Non-Spouse Inherited IRA RMD Rules 2018?
I just had a call with a very large pension company rep. He mentioned that someone that inherits an IRA and is a non-spouse that chooses to take RMD’s must exhaust the IRA by his mid to late 80’s. I am TOTALLY confused. I thought that such a person must take the RMD’s out using a table that goes to about 110 years old. This is a “Stretch IRA”.
The rep came up an example for such a person at age 67 using a table that forced RMD’s that exhausted the IRA by the time the person was 86! I have NO idea where this table comes from.
I assumed that the following Single Life Expectancy table would apply:
https://www.irs.gov/publications/p590b#en_US_2018_publink1000231236
Right? Wrong? Can somebody point me to the exact detailed IRS statement for this situation AND the EXACT life expectancy table one must use?
Thank you.
Permalink Submitted by David Mertz on Sat, 2019-03-16 00:00
A non-spouse beneficiary must use the Single Life Expectancy table and the reduce-by-1 method of calculating RMDs. A non-spouse beneficiary who is age 67 in the year of the IRA owner’s death has a life expectancy of 18.6 the following year (based on age 68), the first year that beneficiary RMDs are required. Because the 18.6 must be reduced by 1 each subsequent year, the divisor for the year that the beneficiary reaches age 86 will be 0.6, meaning that any remaining balance will be distributed that year.

—————

- Direction -
Reproduce the passage of the inherited IRA thread between "I assumed that" and "one must use?", inclusive. The lines after this point are not needed.

- Dataset section -
—————

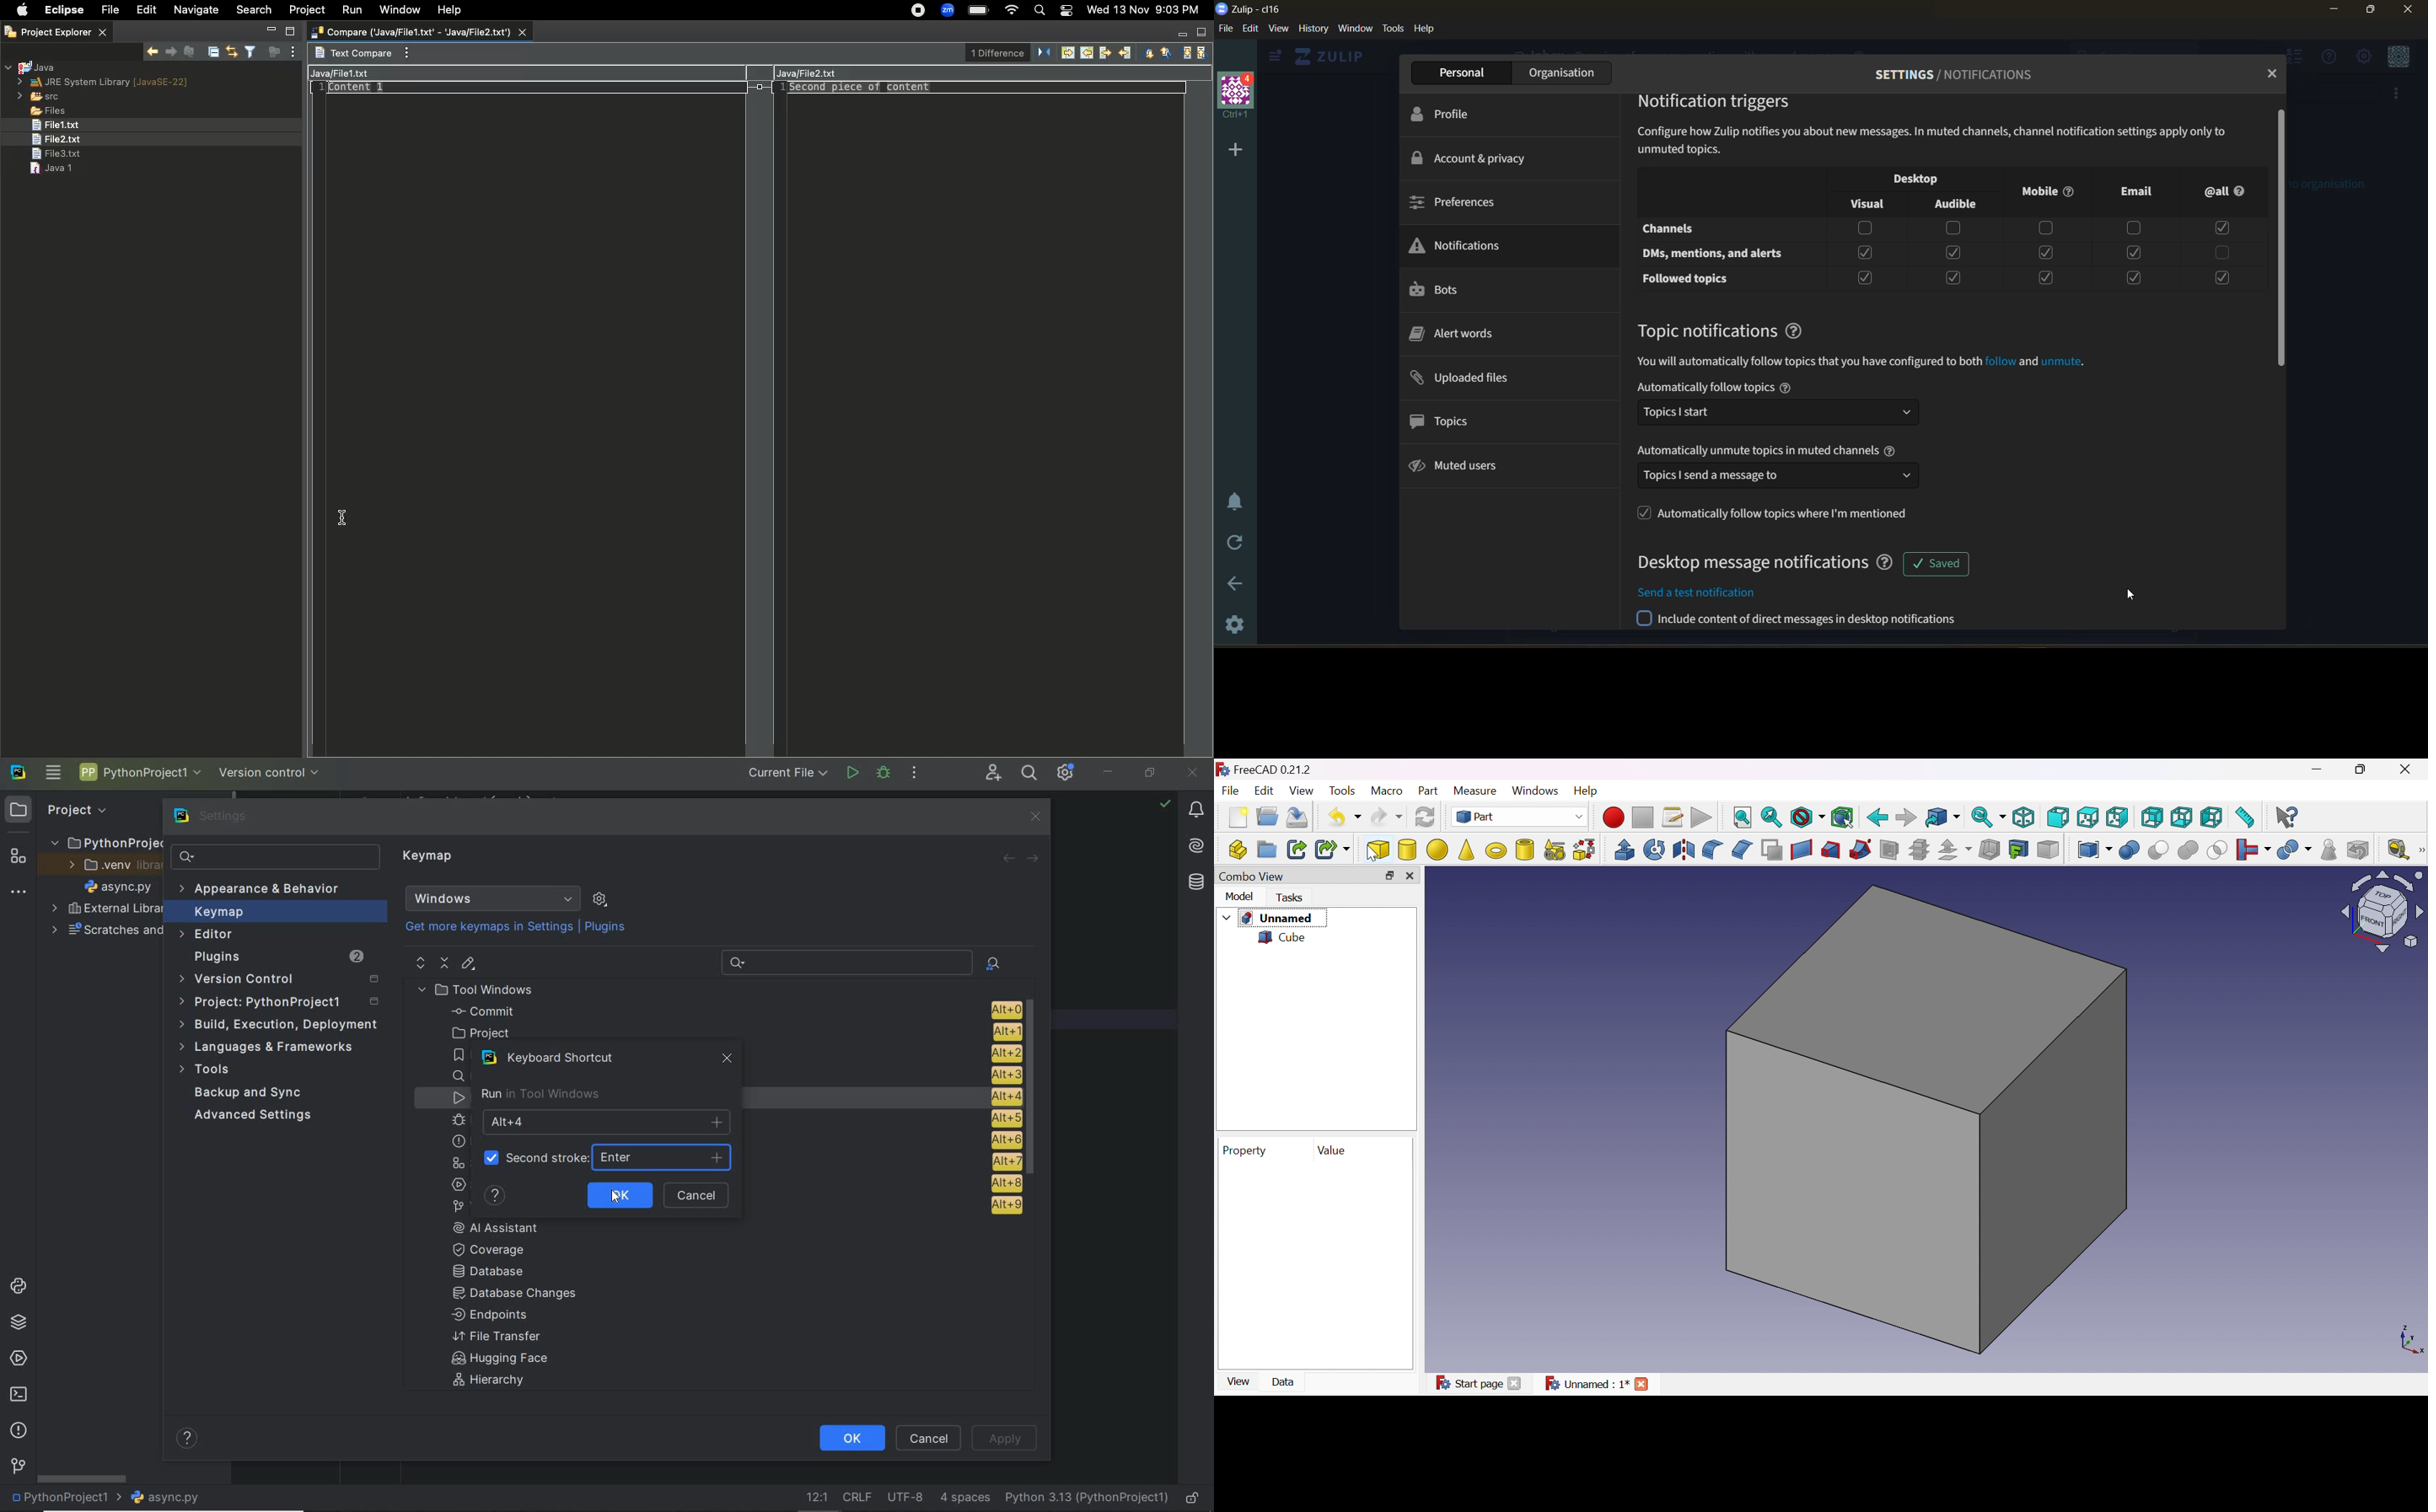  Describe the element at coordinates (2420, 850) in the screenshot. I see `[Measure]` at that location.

—————

- Output -
I assumed that the following Single Life Expectancy table would apply:
https://www.irs.gov/publications/p590b#en_US_2018_publink1000231236
Right? Wrong? Can somebody point me to the exact detailed IRS statement for this situation AND the EXACT life expectancy table one must use?